Rewrite the lines from the line with "1568x712 pixels." through the end of the lines, requests included, shifting every coordinate in the answers up by 38.

** Begin INPUT MATERIAL **

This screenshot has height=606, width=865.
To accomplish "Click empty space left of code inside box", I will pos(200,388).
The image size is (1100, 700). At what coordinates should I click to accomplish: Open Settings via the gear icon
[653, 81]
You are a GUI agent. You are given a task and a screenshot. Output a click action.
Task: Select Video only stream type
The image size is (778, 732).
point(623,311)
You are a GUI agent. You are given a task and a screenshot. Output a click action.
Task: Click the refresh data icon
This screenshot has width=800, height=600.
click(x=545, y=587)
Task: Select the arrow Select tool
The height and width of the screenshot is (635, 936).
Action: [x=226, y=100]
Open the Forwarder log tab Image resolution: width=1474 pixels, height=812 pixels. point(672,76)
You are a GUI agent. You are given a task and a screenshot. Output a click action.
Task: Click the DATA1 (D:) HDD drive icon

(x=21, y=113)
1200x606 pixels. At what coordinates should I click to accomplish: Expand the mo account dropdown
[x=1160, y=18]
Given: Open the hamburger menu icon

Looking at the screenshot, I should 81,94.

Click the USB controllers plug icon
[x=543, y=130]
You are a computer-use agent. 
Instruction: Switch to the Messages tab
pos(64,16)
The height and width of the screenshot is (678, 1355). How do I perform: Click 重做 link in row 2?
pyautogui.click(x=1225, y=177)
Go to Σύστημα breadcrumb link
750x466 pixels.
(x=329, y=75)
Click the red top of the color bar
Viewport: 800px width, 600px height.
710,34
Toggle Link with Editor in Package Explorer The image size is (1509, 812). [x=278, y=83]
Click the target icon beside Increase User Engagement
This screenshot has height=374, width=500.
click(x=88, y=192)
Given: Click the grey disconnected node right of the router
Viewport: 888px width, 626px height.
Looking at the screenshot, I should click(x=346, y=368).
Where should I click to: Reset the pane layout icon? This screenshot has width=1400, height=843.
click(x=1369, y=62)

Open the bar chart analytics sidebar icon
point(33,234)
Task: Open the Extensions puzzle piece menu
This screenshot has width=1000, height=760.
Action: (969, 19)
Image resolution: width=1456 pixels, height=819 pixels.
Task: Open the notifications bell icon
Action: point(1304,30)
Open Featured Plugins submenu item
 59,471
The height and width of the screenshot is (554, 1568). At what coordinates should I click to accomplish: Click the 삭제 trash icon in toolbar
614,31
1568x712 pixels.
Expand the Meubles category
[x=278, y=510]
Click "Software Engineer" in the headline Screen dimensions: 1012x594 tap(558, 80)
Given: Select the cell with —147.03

** End INPUT MATERIAL **

▸ RESPONSE
1568x712 pixels.
Expand the Meubles category
[x=316, y=548]
Click "Software Engineer" in the headline Screen dimensions: 1012x594 tap(596, 118)
Given: Select the cell with —147.03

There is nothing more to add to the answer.